*** Text block ***

- Directed by: S. Soundararajan
- Produced by: S. Soundararajan
- Starring: Ranjan Rukmini Kothamangalam Subbu Kothamangalam Seenu
- Cinematography: B. S. Ranga
- Music by: Songs: Papanasam Sivan Background music: M. D. Parthasarathy S. Rajeswara Rao
- Production company: Tamil Nadu Talkies
- Release date: 25 April 1942 (India);
- Country: India
- Language: Tamil

= Bhaktha Naradar =

Bhaktha Naradar is a 1942 Indian Tamil language film directed by S. Soundararajan. The film stars Ranjan and Rukmini.

*** Data records ***

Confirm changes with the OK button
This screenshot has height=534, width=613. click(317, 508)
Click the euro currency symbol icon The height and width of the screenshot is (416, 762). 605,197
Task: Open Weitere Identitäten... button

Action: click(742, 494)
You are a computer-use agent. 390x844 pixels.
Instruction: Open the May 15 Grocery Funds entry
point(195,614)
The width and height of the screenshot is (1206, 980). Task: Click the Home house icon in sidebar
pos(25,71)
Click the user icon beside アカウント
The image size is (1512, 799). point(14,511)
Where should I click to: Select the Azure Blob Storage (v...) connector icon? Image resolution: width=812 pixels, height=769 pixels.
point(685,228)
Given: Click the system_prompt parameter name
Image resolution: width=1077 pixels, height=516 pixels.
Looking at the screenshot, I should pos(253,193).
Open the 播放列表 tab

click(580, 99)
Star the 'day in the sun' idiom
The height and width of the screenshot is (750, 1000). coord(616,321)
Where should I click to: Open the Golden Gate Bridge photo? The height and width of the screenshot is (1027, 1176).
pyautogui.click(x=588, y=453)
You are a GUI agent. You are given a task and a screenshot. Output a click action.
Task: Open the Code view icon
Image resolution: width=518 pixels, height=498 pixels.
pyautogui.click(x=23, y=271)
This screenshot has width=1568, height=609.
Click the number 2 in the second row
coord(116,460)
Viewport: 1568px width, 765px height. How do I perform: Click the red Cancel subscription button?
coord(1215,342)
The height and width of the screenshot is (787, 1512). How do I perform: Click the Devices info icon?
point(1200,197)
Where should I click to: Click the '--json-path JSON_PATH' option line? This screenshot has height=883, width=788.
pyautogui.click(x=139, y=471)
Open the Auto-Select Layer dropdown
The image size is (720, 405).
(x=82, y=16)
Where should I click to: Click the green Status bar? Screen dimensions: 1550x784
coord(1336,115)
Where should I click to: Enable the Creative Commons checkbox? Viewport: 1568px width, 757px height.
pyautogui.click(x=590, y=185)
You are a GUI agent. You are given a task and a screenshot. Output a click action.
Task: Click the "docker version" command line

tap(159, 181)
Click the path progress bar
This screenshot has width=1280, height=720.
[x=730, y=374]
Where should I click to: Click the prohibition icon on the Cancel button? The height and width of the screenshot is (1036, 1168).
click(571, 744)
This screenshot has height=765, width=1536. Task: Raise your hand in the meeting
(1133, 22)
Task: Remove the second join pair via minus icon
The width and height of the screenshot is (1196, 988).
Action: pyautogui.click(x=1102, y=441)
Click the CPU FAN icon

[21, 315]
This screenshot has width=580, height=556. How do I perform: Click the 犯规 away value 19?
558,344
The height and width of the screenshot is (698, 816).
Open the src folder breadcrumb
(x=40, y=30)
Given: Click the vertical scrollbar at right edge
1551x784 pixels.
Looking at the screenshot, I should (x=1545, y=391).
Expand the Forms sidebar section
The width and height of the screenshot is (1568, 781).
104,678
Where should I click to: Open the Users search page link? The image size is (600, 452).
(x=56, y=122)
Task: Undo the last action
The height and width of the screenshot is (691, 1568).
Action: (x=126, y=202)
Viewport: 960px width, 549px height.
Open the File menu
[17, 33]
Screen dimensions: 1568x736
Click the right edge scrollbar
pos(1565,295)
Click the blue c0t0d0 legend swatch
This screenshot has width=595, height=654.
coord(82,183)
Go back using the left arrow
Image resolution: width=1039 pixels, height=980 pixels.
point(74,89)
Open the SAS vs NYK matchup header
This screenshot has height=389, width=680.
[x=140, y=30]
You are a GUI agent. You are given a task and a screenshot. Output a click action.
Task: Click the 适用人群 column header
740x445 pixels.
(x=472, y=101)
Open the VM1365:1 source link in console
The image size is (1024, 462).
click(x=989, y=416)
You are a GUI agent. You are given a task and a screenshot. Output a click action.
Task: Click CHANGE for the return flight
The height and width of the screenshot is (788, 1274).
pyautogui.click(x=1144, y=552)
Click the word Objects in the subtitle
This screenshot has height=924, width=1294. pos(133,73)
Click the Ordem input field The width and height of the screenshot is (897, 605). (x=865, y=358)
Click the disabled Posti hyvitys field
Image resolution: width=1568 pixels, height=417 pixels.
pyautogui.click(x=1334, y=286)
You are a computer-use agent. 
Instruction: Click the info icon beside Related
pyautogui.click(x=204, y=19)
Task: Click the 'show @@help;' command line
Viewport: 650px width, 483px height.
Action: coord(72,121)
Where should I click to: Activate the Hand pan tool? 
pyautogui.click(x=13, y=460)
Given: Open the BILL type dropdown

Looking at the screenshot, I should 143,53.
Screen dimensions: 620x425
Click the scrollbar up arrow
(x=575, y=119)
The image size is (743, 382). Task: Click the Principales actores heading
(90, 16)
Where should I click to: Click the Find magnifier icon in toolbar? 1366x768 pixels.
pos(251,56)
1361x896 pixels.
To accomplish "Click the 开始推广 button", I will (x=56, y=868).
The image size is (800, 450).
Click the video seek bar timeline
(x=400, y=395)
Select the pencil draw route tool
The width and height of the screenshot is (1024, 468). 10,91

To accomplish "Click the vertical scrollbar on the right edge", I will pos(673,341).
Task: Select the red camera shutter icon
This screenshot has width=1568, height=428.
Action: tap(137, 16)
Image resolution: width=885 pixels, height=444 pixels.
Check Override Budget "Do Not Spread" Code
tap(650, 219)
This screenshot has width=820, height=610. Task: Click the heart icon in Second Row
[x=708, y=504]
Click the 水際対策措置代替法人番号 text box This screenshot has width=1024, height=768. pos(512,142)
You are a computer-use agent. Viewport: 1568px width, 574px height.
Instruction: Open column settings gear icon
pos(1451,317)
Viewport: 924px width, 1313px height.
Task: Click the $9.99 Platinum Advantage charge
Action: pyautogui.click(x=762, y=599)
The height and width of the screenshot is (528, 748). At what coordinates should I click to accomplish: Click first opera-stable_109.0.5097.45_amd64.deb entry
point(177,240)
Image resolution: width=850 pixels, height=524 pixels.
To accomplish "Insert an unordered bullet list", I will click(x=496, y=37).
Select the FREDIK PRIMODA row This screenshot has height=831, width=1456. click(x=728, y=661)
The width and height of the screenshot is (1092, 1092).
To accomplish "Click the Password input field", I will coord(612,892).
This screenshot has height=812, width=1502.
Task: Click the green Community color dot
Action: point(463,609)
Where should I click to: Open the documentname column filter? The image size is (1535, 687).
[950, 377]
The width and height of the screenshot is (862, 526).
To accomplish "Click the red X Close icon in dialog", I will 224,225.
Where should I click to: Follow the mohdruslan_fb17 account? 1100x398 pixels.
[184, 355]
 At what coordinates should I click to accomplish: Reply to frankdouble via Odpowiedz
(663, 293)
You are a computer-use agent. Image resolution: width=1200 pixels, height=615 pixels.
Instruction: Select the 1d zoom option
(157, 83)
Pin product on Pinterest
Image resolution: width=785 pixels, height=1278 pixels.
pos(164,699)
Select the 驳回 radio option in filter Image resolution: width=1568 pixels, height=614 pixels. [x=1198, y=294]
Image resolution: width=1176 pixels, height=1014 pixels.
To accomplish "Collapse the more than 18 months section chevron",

***

[Problem to solve]
Write the next part of the article on the 1942 Tamil film Bhaktha Naradar, starting right after its final sentence.

[Task output]
== Plot ==
The film narrates the life story of Naradar, a travelling singer character popular in Hindu myth. Saraswathi, learns from her husband Brahma about Vishnu assuming the avatar of Narada. She desires to be his mother. Mohana, a devadasi, finds a baby girl in the bathroom and names her Kalavathi. Mohana grooms Kala to become an accomplished woman. The king wants to marry kala, but she turns him down. Mohana decides to marry Kala to the first person she meets at daybreak. Brahma, disguised as a sanyasi meets Kala and the marriage is performed at once! A divine baby is born, and named Narada! The king banishes the whole family. Narada wanders and gets hold of a veena, a musical instrument. The rest of the story deals with the many adventures by Narada and other mythological characters.

== Cast ==
The following list is adapted from the film's review article published in The Hindu.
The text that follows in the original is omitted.